Friday, 22 January 2016

Designing for a distributed scalable web application

Scalable Applications

At PixelPin, we produce an authentication mechanism that uses pictures instead of passwords. It is fairly lightweight since each login will only require a couple of page hits, sometimes only one although because of the potential for massive uptake across the globe, it has been designed from the outset to be scalable.

However, scalable is fine in a single data centre, as our income increases, we can afford more web servers in the cloud, as well as higher-spec web servers and a higher database service tier that could provide all of the performance we ever need for the UK and Ireland, it might even work for Western Europe which is not very far electronically from the Microsoft data centre in Ireland. What it won't do is work globally, although it might work acceptably for many people, it will never be great with the latency incurred when criss-crossing the globe.

Designing for scale therefore involves a number of decisions, compromises, costs and complexities that at some point you will need to decide on - hopefully before your site becomes really popular. No-one wants to be rushed into making a major redesign to cope with a sudden increase in the number of users.

The first stage involves reasonably low cost and simple measures and will allow a basic scalability of your web application to a reasonable level. Of course, each method described will depend on the exact balance of your application's CPU, network and database loading.

Stage 1

Stage 1 involves the basic understanding of how an application works in a scalable data centre. What this means, simply is that your application needs to work across more than one web server which means a couple of things if you want to stay sane and have a working application.
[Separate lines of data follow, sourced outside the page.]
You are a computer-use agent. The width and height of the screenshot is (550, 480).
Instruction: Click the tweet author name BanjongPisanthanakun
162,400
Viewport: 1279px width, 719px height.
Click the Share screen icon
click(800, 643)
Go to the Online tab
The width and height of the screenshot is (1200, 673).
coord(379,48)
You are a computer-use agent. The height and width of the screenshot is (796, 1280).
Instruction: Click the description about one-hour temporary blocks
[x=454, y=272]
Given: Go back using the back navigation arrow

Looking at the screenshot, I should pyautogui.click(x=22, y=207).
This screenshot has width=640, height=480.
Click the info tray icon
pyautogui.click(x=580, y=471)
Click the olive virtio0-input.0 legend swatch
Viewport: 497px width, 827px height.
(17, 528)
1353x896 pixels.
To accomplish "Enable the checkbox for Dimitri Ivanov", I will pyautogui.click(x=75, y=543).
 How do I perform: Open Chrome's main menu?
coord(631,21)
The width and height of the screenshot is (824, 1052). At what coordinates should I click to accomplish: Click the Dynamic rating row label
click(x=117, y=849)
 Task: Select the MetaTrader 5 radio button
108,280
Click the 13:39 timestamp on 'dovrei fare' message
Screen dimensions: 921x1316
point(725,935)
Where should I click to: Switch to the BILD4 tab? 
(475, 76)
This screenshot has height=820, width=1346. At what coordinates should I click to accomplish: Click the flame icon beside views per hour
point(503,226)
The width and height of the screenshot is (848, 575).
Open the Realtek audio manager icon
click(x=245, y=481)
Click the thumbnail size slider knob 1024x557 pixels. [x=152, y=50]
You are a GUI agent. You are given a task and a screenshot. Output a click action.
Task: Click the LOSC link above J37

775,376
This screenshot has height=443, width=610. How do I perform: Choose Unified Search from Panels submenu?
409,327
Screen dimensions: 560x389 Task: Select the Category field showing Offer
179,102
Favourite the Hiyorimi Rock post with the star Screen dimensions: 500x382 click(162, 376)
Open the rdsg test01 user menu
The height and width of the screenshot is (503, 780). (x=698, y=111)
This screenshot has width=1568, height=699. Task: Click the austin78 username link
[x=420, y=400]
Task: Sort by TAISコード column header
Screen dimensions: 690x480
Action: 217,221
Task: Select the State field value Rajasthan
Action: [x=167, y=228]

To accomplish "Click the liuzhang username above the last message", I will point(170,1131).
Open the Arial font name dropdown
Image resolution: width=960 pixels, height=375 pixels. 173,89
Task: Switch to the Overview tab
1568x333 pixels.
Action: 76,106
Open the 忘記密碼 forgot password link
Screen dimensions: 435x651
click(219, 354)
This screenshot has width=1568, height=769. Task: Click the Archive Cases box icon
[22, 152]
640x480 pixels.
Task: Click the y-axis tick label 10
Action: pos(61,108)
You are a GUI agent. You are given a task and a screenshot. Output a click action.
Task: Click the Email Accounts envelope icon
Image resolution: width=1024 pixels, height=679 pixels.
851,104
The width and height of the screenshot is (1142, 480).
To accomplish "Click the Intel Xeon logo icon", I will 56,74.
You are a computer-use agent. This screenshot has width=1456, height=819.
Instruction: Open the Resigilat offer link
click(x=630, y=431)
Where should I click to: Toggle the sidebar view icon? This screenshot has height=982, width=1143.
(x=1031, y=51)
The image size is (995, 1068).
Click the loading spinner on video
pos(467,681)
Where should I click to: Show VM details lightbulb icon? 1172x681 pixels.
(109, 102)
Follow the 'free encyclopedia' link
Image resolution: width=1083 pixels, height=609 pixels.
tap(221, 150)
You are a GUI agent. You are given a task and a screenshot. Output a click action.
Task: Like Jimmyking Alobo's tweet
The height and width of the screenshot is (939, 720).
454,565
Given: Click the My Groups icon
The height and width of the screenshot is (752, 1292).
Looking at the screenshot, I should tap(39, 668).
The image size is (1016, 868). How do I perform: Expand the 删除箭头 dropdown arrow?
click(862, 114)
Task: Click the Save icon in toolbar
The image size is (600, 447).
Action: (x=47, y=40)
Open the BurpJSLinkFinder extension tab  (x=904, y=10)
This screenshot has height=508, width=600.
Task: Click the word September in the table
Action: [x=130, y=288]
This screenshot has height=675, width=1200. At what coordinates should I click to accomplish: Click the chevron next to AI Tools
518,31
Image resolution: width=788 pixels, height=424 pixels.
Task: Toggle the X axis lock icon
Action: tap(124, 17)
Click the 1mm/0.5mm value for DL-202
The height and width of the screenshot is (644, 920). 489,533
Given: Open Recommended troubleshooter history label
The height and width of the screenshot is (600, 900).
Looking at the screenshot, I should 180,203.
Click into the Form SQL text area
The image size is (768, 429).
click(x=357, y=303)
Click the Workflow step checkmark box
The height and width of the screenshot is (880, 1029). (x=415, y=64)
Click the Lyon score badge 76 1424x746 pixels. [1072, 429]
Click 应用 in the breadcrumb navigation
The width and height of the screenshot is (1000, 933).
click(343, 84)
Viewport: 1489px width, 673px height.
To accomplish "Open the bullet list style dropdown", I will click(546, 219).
Firstly, you want the servers to be copies of each other, not each with their own configuration. This is because you want to scale upwards automatically by cloning web servers, not by manually configuring each one.

Secondly, you cannot store session data in-memory on the web server because even if you want to send your users to the same server each time (sticky sessions), these cannot usually be guaranteed and if a web server falls over, which they do, you want another to start up automatically and not drop a load of sessions in the process. This requires either a shared-session mechanism or otherwise designing the application to be stateless, which is possible but usually slightly more complicated to implement. Shared session is easy on Azure because they provide a mechanism that works in .Net invisibly and shares session across N instances (3 in our case), which provides resilience and sharing. You can share using file systems or the database but these are less optimal for performance reasons since the database is often a bottleneck and there are timing/consistency issues if you write anything asynchronously. You might be surprised to find out that there is no real open-source option for shared session, even things like memcache are not designed for session and has several failure modes that make it less than ideal for the job!

You should always make other basic optimisations, or at least consider them. Things like correct caching of assets (including cache busting), Content Delivery Networks, bundling and minification and just good discipline when creating pages to reduce the overall overhead for the network.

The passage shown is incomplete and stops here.